I had my first true Land Rover "experience" this past weekend. After rebuilding the Rochester single barrel carb, tweaking the idle adjustment and the air/gas mixture adjustment, replacing all vacuum lines, and adjusting the vacuum advance (I also have new plugs and a new fuel line / filter) this past Friday my Rover had a level of power I hadn't experienced since purchasing it.

With all that confidence I decided to drive it 30 miles to a local British Car Show on Saturday. It ran beautifully (and got up to 55 mph!) for 29.9 miles until I reached the car show registration line. As I slowed down to an idle to wait out the line it died and wouldn't start again. I then had the humbling experience of being pushed into the show fairgrounds and into my parking spot (needless to say I didn't bring home any trophies!).

While at the show I adjusted the idle screw on the carb slightly and it started right up and made it all the way home after the show. However, the drive home didn't feel the same, it felt like it was giving out at times in 3rd and 4th gear. It never died but just didn't exude much confidence.

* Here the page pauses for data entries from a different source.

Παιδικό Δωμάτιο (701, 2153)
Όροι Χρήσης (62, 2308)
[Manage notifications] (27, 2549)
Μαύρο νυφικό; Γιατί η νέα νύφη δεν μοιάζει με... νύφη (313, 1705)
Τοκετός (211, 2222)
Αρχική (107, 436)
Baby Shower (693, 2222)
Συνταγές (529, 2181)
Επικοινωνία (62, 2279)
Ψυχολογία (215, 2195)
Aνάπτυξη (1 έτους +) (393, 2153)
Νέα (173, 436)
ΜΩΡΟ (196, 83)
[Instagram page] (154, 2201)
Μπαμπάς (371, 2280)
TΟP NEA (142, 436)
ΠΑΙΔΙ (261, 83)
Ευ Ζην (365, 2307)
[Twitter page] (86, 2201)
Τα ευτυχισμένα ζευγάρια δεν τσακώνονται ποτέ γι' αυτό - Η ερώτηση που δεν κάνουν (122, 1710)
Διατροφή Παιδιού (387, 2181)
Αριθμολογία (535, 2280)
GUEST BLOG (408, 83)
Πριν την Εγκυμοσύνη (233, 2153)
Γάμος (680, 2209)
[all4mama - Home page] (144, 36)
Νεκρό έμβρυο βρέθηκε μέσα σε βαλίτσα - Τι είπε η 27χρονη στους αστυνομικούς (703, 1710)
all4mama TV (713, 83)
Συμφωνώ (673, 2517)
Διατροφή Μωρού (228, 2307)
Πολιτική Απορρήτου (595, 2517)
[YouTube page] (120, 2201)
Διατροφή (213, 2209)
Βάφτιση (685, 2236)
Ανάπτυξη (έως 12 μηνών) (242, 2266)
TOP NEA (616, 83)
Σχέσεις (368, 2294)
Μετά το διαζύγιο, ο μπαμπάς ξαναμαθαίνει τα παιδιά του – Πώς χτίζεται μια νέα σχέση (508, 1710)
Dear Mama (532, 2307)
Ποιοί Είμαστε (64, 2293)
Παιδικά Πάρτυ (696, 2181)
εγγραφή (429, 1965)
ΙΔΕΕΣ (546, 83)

The last two days it has started easy and runs well WHEN CHOKED. Once the choke lever is pushed back in it sounds like it is going to die every time I hit the accelerator. If I rev the accelerator a bit it will get up to speed but if I am in a situation where I have to hit the accelerator hard it will die unless choked.

So with all that said, does anyone have any suggestions as to what to try next? Should I replace the Rochester with a Weber?

Any help you can provide is appreciated!


Jason
'73 Series III (88")

bugeye88
08-05-2014, 12:46 PM
Jason,

Just my 2 cents, but it sounds like all the stuff you did with the Carb etc was good, and it ran better initially as a result, but after that it sounds like 1. you were experiencing vapor lock while in line for the show 2. your leaning out the mixture at the show after it cooled down is too lean and does not give the engine enough fuel to have power without having the choke pulled to give it a richer mixture. My advice would be to fit an electric pump after the mechanical one (between the mechanical pump and the carb) You can put an on/off switch in the cab so you can turn it on and off if you wish. I have this setup and it eliminates vapor lock for me. As for the carb itself, I'd get it back to where you had it when it was running good on the way to the show.

Cheers,
Rob
Bugeye88

o2batsea
08-05-2014, 12:53 PM
If you aren't an experienced carb rebuilder with the specialized tools, and an ultrasonic tank to clean parts with, then you probably wasted your time. Hate to say it but the best way to rebuild a carb is with a new one.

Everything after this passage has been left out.